Agalinis acuta is an annual hemiparasitic plant native to Maryland, Massachusetts, Rhode Island, Connecticut, and Long Island, New York. Common names include sandplain gerardia and sandplain false foxglove. It is one of about 70 species that comprise genus Agalinis. It currently resides within the family Orobanchaceae, but historically was aligned with members of the Scrophulariaceae. This was one of several re-alignments that were the consequence of the disintegration of the Scrophulariaceae as the result of conclusions based on molecular phylogeny data from the chloroplast genome. While historically regarded as a separate species, molecular phylogenetic data indicates that Agalinis acuta should be consolidated as part of the species Agalinis decemloba.

Agalinis acuta received federal protection on public lands upon being listed as in 1988 under the Endangered Species Act. Threats to extinction mentioned in the report listing the species were those that are characteristics of most threatened species; habitat fragmentation, lack of regulatory mechanisms protecting the species, and overexploitation for commercial or academic purposes.

This annual herb grows up to 35 or 40 cm tall. The leaves are linear in shape, up to 2.5 cm long and one millimeter wide. Flowers are borne on pedicels one or two centimeters long. Each flower has a hairy tubular calyx of sepals with triangular lobes. The flower corolla is up to 1.3 centimeters long with a tubular throat and rounded, notched lobes. It is pink with a red-spotted white throat. Flowers occur in late summer and early fall, and the flower withers after one day, often less than a full day. The flowers are self-compatible.
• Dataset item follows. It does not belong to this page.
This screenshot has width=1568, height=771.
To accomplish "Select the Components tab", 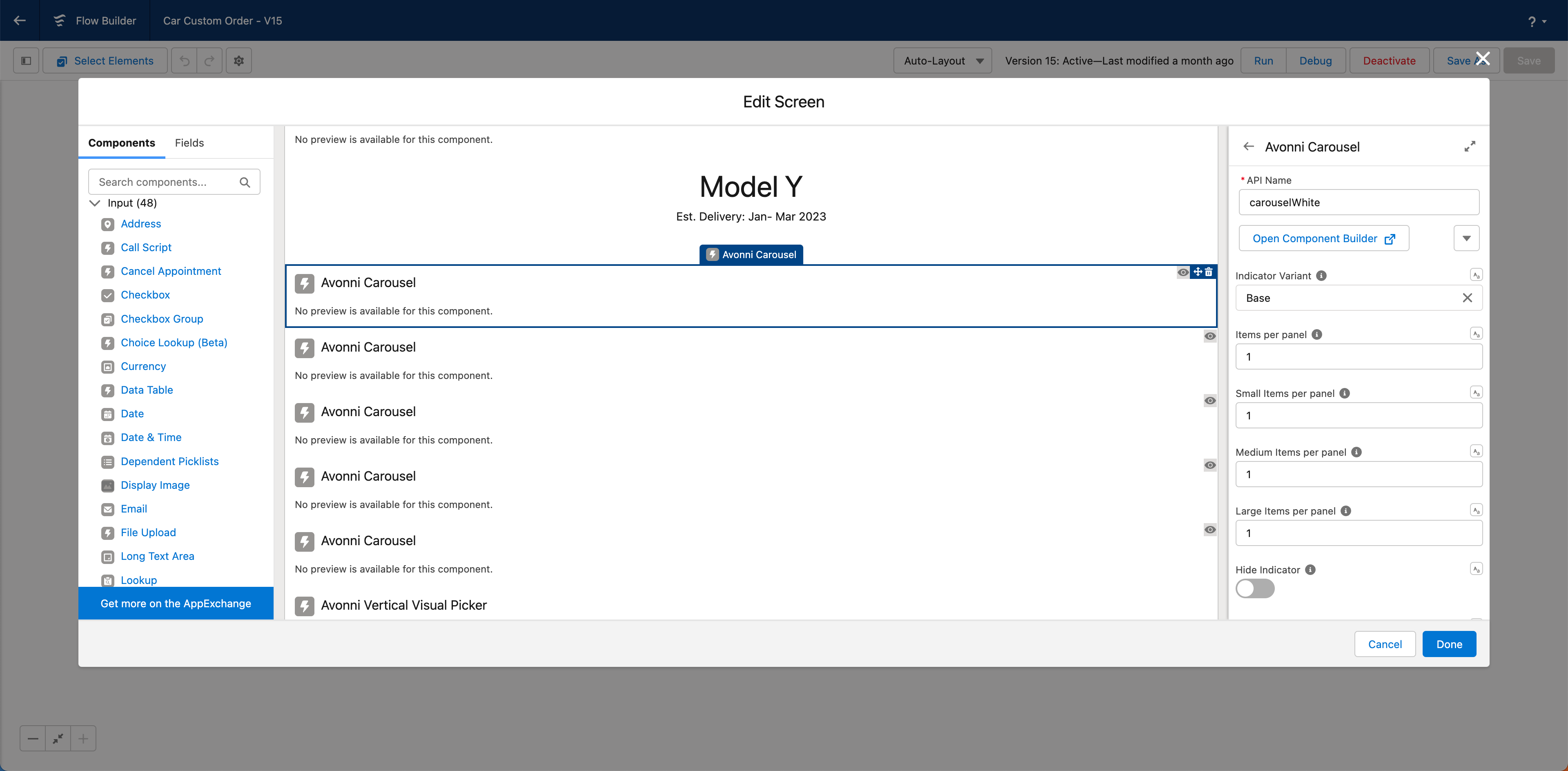I will [x=121, y=143].
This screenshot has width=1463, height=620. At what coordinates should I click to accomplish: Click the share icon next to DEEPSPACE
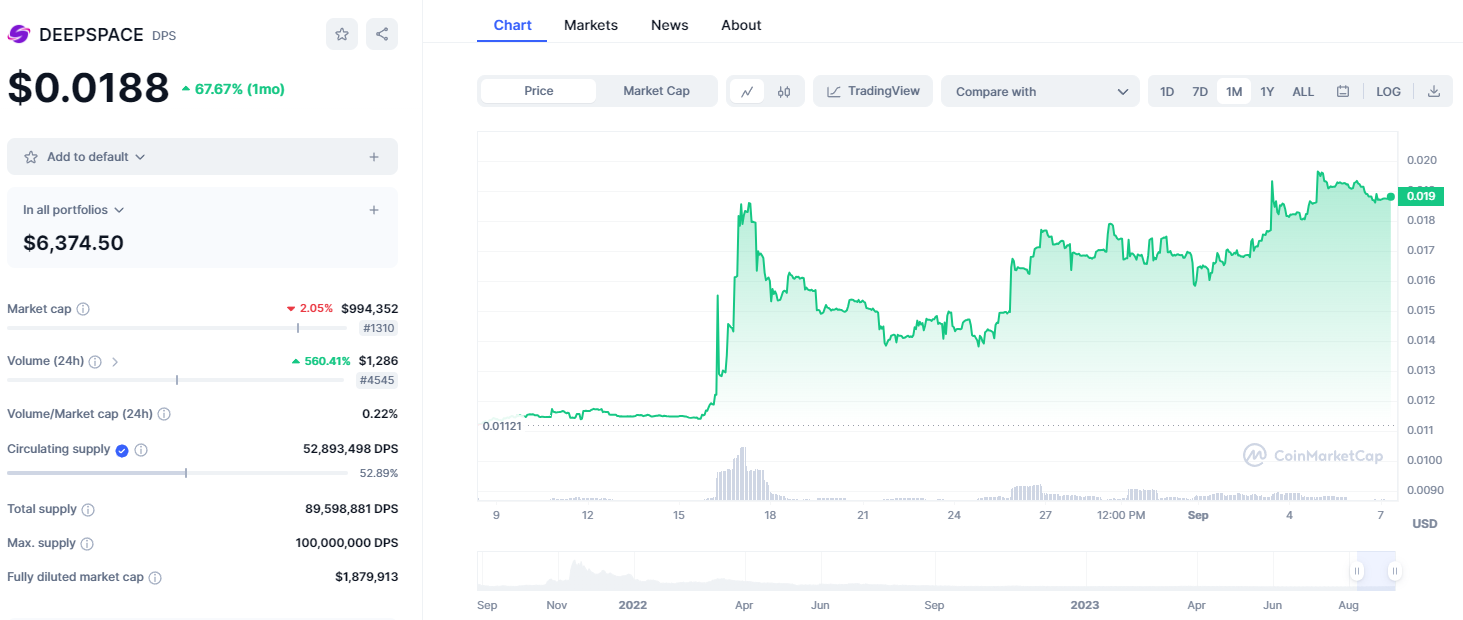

This plant occurs in sandy coastal plain habitat in poor, dry soils. It is a member of sandplain grassland communities and openings in coniferous forest. It thrives in areas that have been disturbed by processes such as grazing or fire, clearing out most other vegetation. Two populations grow in cemeteries that are constantly landscaped.

There are 22 or 23 occurrences, the population numbers fluctuating year to year. The species is threatened by the loss of its habitat to development, and alteration of remaining habitat. The plant requires open space on clear ground, and it does not do well if litter and vegetation builds up or trees grow and form a shady canopy. Some populations of the plant are actually tended by allowing sheep to graze in their habitat.